## Supplied information
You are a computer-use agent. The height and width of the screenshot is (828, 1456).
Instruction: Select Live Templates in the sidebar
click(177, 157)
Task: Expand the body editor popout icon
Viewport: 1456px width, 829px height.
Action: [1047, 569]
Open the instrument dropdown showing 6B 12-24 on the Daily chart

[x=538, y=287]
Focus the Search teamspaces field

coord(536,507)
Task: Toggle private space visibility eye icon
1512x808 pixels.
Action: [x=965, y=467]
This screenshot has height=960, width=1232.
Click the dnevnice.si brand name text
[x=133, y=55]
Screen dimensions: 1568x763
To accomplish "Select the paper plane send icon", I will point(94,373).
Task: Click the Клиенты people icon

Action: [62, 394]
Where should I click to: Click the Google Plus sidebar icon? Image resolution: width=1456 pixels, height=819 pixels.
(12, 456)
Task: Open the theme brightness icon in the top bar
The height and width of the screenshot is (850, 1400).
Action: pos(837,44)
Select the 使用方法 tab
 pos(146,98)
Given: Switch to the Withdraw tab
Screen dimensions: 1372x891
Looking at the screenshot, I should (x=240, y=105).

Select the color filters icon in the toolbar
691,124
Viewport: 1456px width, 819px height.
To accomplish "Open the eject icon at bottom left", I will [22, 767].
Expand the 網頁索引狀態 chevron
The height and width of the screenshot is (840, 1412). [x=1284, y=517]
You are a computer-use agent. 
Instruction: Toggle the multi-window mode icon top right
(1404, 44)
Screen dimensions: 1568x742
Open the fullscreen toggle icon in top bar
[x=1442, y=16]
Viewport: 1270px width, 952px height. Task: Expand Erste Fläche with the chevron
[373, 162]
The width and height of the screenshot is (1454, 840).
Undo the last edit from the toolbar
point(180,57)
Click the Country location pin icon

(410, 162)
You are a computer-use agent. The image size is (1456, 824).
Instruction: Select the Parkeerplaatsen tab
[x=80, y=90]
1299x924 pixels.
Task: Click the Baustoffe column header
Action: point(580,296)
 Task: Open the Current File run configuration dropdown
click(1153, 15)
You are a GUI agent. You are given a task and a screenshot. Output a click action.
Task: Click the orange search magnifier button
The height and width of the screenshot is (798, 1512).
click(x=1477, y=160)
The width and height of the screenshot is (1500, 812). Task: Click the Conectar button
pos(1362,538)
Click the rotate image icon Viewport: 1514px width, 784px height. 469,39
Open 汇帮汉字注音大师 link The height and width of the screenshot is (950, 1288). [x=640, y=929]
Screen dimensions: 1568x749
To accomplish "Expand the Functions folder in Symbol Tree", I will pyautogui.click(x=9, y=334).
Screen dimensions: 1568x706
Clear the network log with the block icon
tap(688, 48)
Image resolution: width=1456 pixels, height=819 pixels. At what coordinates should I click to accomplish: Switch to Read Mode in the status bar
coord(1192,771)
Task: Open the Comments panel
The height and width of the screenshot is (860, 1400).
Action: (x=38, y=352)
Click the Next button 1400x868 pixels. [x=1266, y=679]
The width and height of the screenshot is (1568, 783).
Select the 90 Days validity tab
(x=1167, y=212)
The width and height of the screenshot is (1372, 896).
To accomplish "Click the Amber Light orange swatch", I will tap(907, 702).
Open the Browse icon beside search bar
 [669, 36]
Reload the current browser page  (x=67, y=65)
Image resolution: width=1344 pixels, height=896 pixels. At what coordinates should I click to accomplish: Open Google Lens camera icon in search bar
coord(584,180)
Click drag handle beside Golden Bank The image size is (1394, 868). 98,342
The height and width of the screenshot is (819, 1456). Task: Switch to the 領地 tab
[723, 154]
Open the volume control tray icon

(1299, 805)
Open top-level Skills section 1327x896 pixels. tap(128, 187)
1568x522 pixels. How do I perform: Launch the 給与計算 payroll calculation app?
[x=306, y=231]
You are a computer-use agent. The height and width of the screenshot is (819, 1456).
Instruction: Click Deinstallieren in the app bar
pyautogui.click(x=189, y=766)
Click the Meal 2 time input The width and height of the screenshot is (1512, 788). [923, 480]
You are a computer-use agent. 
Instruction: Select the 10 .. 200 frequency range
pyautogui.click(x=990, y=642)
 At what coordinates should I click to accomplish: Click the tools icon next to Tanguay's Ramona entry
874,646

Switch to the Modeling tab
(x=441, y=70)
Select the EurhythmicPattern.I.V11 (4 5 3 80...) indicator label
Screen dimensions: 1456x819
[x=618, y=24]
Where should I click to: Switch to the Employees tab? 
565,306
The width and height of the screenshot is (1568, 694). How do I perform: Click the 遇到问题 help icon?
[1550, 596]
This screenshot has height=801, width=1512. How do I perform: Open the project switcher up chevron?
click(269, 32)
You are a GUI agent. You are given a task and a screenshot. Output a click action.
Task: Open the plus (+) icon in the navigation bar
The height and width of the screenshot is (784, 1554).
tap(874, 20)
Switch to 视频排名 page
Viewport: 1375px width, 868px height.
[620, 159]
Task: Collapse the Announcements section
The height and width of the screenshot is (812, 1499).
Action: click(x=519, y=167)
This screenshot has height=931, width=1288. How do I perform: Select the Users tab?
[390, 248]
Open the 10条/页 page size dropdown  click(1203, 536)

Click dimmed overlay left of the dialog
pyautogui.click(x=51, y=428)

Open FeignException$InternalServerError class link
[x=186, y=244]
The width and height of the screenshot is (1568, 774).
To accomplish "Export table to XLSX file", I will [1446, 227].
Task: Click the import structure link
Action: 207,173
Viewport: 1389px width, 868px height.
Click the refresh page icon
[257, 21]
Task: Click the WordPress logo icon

## Problem to solve
Give the count of lines in the listing above that hold the word "size", and say nothing else.

## Task result
3